A tall, broad young man steps out of an apartment and begins walking up the street. The apartment is pumping with trance music that magnetically draws in more and more costumed young men, but he seems to have had his fill of the electronic rhythms. There’s a certain stillness in the way he moves.
The boy is wearing a vintage-style Dodgers uniform, a striped shirt paired with striped pants that reach just past his knees, along with the requisite knee socks. The costume isn’t a great fit; clearly he doesn’t spend his days doing push-ups or pitching fastballs. Some of the local Yerushalmi kids snigger as he walks past, but he doesn’t see them. He’s in his own Purim bubble, singing “Ani lo nikreisi... zeh shloshim yom, zeh shloshim yom.” His version isn’t fast or festive; it’s a contemplative, yearning ballad that shimmers in the humid night air.
The night grows darker, the streets noticeably quieter. The day of costumed bodies and bared souls should be over. But Purim doesn’t depart that easily, not even after three-plus days. In some houses, the music is still going, “Im Al Hamelech” giving way to strains of “Bar Yochai.” Through the bright windows you can see a few stalwart figures still dancing, arms interlinked — proof, if anyone needs it, that there’s an inverse relationship between amount of alcohol consumed and one’s concept of personal space.
But the washing machines are working, too, as industrious mothers and wives and grandmothers begin their inner calculations… it’s less than four weeks to Pesach now, less than four weeks to subject the contents of every single cabinet and closet to a punishing trial at which they will have to justify their existence, otherwise be tossed forever. And rivulets of water are beginning to stream from sponja pipes, as floors cede their black, purple, or sticky taffy stains, their slivers of meat and crumpled cups and orphaned ribbons and shards of wine-stained glass held by too-shaky hands.
Because tomorrow there is school, tomorrow there is seder, tomorrow there will be work and bills and laundry and lists and shopping and speech therapy.

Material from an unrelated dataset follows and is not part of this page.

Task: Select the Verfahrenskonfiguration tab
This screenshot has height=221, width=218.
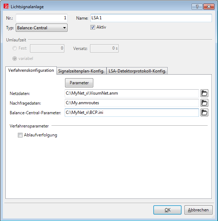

But tonight, even as the switch is happening — even as the buses transport their overtired passengers from the bright houses pumping music and the technicolor tablescapes fade into staid living rooms and the gaudy costumes are washed and stowed away to await another twelve months of black pants and white shirts — there is a boy in a vintage Dodgers costume walking the streets of a modest neighborhood in Yerushalayim. It’s a neighborhood that boasts no soaring buildings or smart parking solutions, just a jumble of stone with bikes and cars crammed into any available spot and enough room — hopefully — for a bus to rumble by. In his ill-fitting stripes and knee socks, the boy’s not quite aware, certainly not calculated, maybe not even fully conscious. But he’s singing into the darkness.
It’s been thirty days, he sings. It’s been so long. It’s been thousands of years since You’ve invited us inside Your inner chamber. Maybe it’s hard to recognize us in these costumes, in the layers of artifice and camouflage and crusted exile that cover us. And we’re so immersed in our Schedules and Routines, in keeping the bills paid and the floor clean, that we don’t always feel the distance. But in these last moments while the music’s still playing and the final revelers are still dancing, the last chance before the curtain goes down on this yearly show in which our costumed selves can be real and raw and honest, can we just say it straight? It’s been thirty days, it’s been an eternity.